I am trying to find a good howto to use Mutt or Neomutt with Gmail.

I found this one: https://gitlab.com/muttmua/mutt/-/wikis/UseCases/Gmail

I will need lynx or w3m after because a lot of e-mails are in HTML and I don't know if I will need procmail and fetchmail.

What do you think?

Thanks,

Nuno


----------



## dd_ff_bb (Oct 5, 2020)

"Procmail is a program for filtering, sorting and storing email"

This means you dont need procmail to read your emails you use mutt. 

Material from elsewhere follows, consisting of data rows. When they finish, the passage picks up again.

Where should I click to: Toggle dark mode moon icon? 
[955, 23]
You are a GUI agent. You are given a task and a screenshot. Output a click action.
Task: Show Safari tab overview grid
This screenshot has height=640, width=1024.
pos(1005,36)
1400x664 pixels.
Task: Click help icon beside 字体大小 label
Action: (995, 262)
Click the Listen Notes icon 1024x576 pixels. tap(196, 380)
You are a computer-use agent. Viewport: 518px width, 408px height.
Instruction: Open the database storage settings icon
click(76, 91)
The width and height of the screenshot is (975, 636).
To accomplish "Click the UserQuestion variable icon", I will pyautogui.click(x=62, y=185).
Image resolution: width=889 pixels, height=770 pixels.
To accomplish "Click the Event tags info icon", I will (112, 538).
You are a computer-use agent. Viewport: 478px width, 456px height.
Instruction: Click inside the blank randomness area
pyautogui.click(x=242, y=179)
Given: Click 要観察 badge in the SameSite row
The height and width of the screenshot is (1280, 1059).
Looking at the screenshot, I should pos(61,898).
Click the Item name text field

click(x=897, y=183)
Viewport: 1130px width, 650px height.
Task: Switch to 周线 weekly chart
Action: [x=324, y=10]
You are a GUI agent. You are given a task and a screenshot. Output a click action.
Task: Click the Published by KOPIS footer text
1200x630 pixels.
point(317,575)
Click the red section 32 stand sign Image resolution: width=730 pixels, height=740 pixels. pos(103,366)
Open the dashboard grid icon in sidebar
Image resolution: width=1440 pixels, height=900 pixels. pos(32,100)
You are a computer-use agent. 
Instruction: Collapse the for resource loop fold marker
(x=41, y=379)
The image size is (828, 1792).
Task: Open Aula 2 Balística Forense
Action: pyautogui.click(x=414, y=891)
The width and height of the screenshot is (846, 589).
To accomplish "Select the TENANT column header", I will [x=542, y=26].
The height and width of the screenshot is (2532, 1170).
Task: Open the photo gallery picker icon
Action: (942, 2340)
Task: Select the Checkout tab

In case you want to manipulate emails based on some procmail recipes such as filter for spam (ie: with spamassassin) or run a script based incoming email or any sort of action (including antivirus etc...) then you need procmail.


----------



## scottro (Oct 5, 2020)

My mutt page deals with using gmail as pop3 mail.  https://srobb.net/mutt.html  I use getmail to get the mail from gmail, and msmtp to send through it, but if gmail was the only mail you check, you can do it right from muttrc.


----------



## phalange (Oct 5, 2020)

nunotex said:


> I found this one: https://gitlab.com/muttmua/mutt/-/wikis/UseCases/Gmail



That's probably right, everyone's config is a little different.
I'm accessing it via imap.

A few things I found:
- the folder address was imaps://my_email@gmail.com@imap.gmail.com which is a little weird looking
- the [Gmail] brackets in the config you found are necessary
- I use two-factor auth, so I had to get an application password from gmail through the browser client
- I had to enable imap in gmail to make it work


----------